**ACTIVITY**
Each line of the data below must be given again exactly as written.

**EXERCISE INPUTS**

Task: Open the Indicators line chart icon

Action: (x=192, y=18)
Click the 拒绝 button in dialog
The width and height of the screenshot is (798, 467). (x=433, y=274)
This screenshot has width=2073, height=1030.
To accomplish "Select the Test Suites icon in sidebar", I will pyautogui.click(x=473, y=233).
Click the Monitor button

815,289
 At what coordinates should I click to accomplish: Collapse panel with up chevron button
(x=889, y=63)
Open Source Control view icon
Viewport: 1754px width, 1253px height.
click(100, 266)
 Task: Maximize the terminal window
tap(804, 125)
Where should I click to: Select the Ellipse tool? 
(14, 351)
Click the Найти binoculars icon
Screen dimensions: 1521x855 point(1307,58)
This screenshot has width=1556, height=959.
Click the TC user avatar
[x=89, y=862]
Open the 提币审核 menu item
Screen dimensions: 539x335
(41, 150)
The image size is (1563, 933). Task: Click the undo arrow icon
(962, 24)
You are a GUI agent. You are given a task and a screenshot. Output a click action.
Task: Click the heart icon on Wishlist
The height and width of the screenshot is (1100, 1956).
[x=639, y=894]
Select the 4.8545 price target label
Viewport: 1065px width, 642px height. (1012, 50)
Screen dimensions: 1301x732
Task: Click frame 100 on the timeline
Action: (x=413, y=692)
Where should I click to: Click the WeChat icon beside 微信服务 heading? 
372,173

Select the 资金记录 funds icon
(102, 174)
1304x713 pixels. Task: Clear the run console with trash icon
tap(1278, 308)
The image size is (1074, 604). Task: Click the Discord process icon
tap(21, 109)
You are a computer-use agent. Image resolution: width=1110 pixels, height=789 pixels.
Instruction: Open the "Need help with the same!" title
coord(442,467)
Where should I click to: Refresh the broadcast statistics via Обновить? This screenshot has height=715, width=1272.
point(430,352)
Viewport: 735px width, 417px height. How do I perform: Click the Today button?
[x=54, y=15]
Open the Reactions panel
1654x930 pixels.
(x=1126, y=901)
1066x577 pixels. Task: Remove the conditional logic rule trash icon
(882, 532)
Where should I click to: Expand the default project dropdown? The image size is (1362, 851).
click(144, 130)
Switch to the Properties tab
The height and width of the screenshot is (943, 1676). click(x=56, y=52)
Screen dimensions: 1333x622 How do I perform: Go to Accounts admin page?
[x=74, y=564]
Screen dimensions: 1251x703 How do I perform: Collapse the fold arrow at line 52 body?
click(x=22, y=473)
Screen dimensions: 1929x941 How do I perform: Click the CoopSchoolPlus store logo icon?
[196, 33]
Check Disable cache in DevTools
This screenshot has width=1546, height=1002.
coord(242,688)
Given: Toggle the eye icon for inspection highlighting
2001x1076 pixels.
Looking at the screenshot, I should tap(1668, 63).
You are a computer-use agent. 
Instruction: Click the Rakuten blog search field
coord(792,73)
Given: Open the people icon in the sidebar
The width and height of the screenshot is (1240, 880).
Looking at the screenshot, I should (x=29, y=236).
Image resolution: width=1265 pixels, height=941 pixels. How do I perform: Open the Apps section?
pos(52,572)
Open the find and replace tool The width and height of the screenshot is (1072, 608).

**PROBLEM SOLUTION**
Task: Open the Indicators line chart icon

Action: (x=192, y=18)
Click the 拒绝 button in dialog
The width and height of the screenshot is (798, 467). (x=433, y=274)
This screenshot has width=2073, height=1030.
To accomplish "Select the Test Suites icon in sidebar", I will pyautogui.click(x=473, y=233).
Click the Monitor button

815,289
 At what coordinates should I click to accomplish: Collapse panel with up chevron button
(x=889, y=63)
Open Source Control view icon
Viewport: 1754px width, 1253px height.
click(100, 266)
 Task: Maximize the terminal window
tap(804, 125)
Where should I click to: Select the Ellipse tool? 
(14, 351)
Click the Найти binoculars icon
Screen dimensions: 1521x855 point(1307,58)
This screenshot has width=1556, height=959.
Click the TC user avatar
[x=89, y=862]
Open the 提币审核 menu item
Screen dimensions: 539x335
(41, 150)
The image size is (1563, 933). Task: Click the undo arrow icon
(962, 24)
You are a GUI agent. You are given a task and a screenshot. Output a click action.
Task: Click the heart icon on Wishlist
The height and width of the screenshot is (1100, 1956).
[x=639, y=894]
Select the 4.8545 price target label
Viewport: 1065px width, 642px height. (1012, 50)
Screen dimensions: 1301x732
Task: Click frame 100 on the timeline
Action: (x=413, y=692)
Where should I click to: Click the WeChat icon beside 微信服务 heading? 
372,173

Select the 资金记录 funds icon
(102, 174)
1304x713 pixels. Task: Clear the run console with trash icon
tap(1278, 308)
The image size is (1074, 604). Task: Click the Discord process icon
tap(21, 109)
You are a computer-use agent. Image resolution: width=1110 pixels, height=789 pixels.
Instruction: Open the "Need help with the same!" title
coord(442,467)
Where should I click to: Refresh the broadcast statistics via Обновить? This screenshot has height=715, width=1272.
point(430,352)
Viewport: 735px width, 417px height. How do I perform: Click the Today button?
[x=54, y=15]
Open the Reactions panel
1654x930 pixels.
(x=1126, y=901)
1066x577 pixels. Task: Remove the conditional logic rule trash icon
(882, 532)
Where should I click to: Expand the default project dropdown? The image size is (1362, 851).
click(144, 130)
Switch to the Properties tab
The height and width of the screenshot is (943, 1676). click(x=56, y=52)
Screen dimensions: 1333x622 How do I perform: Go to Accounts admin page?
[x=74, y=564]
Screen dimensions: 1251x703 How do I perform: Collapse the fold arrow at line 52 body?
click(x=22, y=473)
Screen dimensions: 1929x941 How do I perform: Click the CoopSchoolPlus store logo icon?
[196, 33]
Check Disable cache in DevTools
This screenshot has width=1546, height=1002.
coord(242,688)
Given: Toggle the eye icon for inspection highlighting
2001x1076 pixels.
Looking at the screenshot, I should tap(1668, 63).
You are a computer-use agent. 
Instruction: Click the Rakuten blog search field
coord(792,73)
Given: Open the people icon in the sidebar
The width and height of the screenshot is (1240, 880).
Looking at the screenshot, I should (x=29, y=236).
Image resolution: width=1265 pixels, height=941 pixels. How do I perform: Open the Apps section?
pos(52,572)
Open the find and replace tool The width and height of the screenshot is (1072, 608).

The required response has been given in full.